SkulloftheWaltzing
The Skull of the Waltzing Clown
Harry Stephen Keeler
Originally Published 1935

For want of a better phrase, this stuff is bananas.

The Skull of the Waltzing Clown is a hard book to summarize because its plot takes a while to emerge and to point out its central theme will spoil several moments along the way. In short, the description I am about to offer really only scratches the surface of what this novel is about but it is probably the best I can do.

George Stannard, a shirt salesman, is returning from a business trip to Hawaii via the city of Chicago to answer a summons from his estranged uncle. He had only seen the said uncle once in his life as a five-year old as a falling out between uncle and father resulted in those ties being severed. His father, we learn, died recently and the uncle is looking to get George to do something for him. Precisely what that is will take most of the novel to uncover.

Much of The Skull of the Waltzing Clown unfolds in the form of a lengthy conversation between the two men in the course of a few hours. Once that conversation begins there are no third parties to distract or get in the way and the pair start to trade stories, asides and the occasional barb or pointed comment.

This lends the book something of a rambling and seemingly unfocused aspect that may be off-putting to some. If the reader hasn’t read a summary of the story they are likely to spend much of the novel wondering how these elements will connect and what the point of it all is.
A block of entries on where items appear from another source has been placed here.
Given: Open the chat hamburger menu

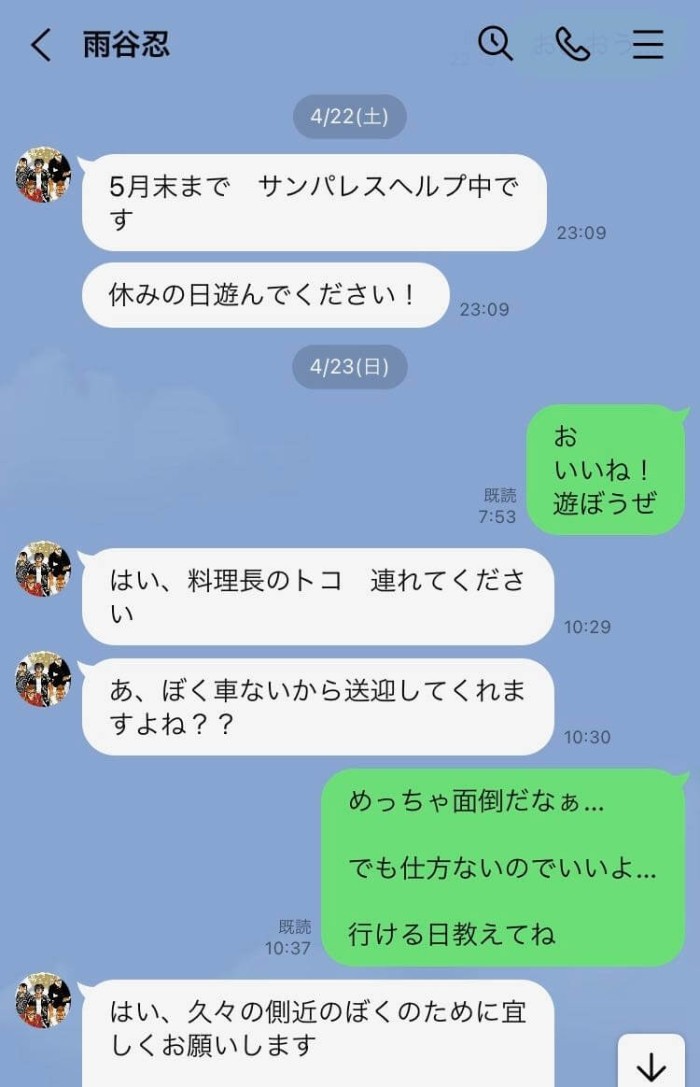Looking at the screenshot, I should [648, 45].
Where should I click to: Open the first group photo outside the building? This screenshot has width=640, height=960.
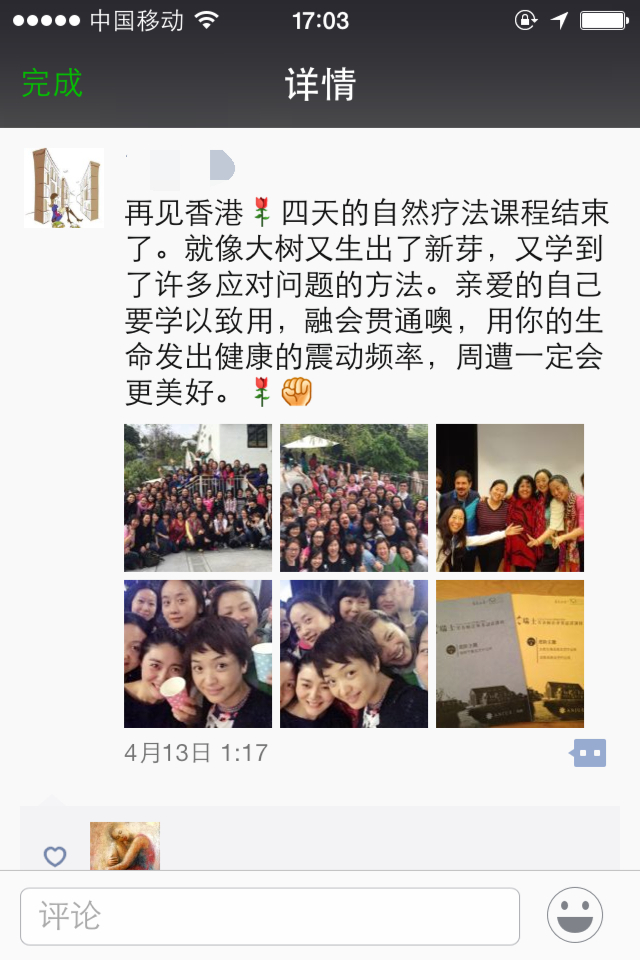pyautogui.click(x=198, y=498)

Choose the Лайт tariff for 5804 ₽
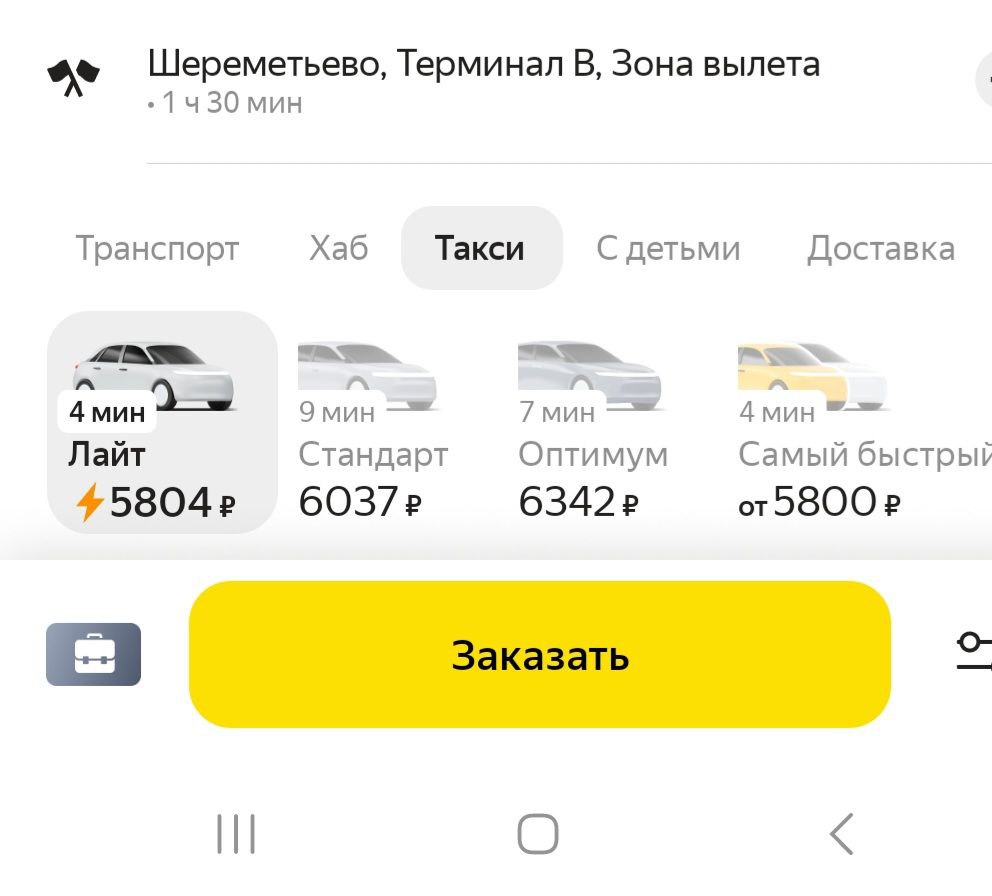(x=162, y=422)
Then, in the ending, you should see how these apparent digressions still have a purpose and how there was unity of theme and concept all along.

Now, given that this is a mystery fiction blog, I do have to say that the mystery element here is similarly unfocused. There is no crime to investigate or murder to look into in spite of a strange challenge to the reader issued just before the halfway mark. Instead the reader’s task is to make sense of the conversations and work out what the point of the story is and how these ideas will fit together. I found this to be quite a fascinating process and loved the different elements that Keeler is able to explore such as the collection of old safes that the elder Stannard has bought and keeps in his basement or the strange drug Pau-Ho which knocks people out for over a month before acting as a truth serum for several days.
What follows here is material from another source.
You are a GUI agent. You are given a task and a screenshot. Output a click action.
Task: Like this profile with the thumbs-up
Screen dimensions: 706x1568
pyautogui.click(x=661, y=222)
Those looking for a more conventional mystery may appreciate the short impossible crime story The Verdict which features in the narrative around two third of the way through. This comes about when George is asked to select a story to print in his Uncle’s pulp magazine off the slush pile and while this feels quite random and contrived at the time, I did appreciate the way that Keeler makes it relevant later in the text.

As an impossible crime story it is quite solid and entertaining in its own right. A man is found dead in a locked apartment, the only exit to which is a window with a ten story drop. The weapon, a Chinese knife, only has one set of fingerprints on – those of the person who packed the knife up to be shipped to the victim. The explanation of how it is done is quite wacky and not particularly convincing but I enjoyed reading the story anyway and felt it fit well with the overall tone of the whole novel.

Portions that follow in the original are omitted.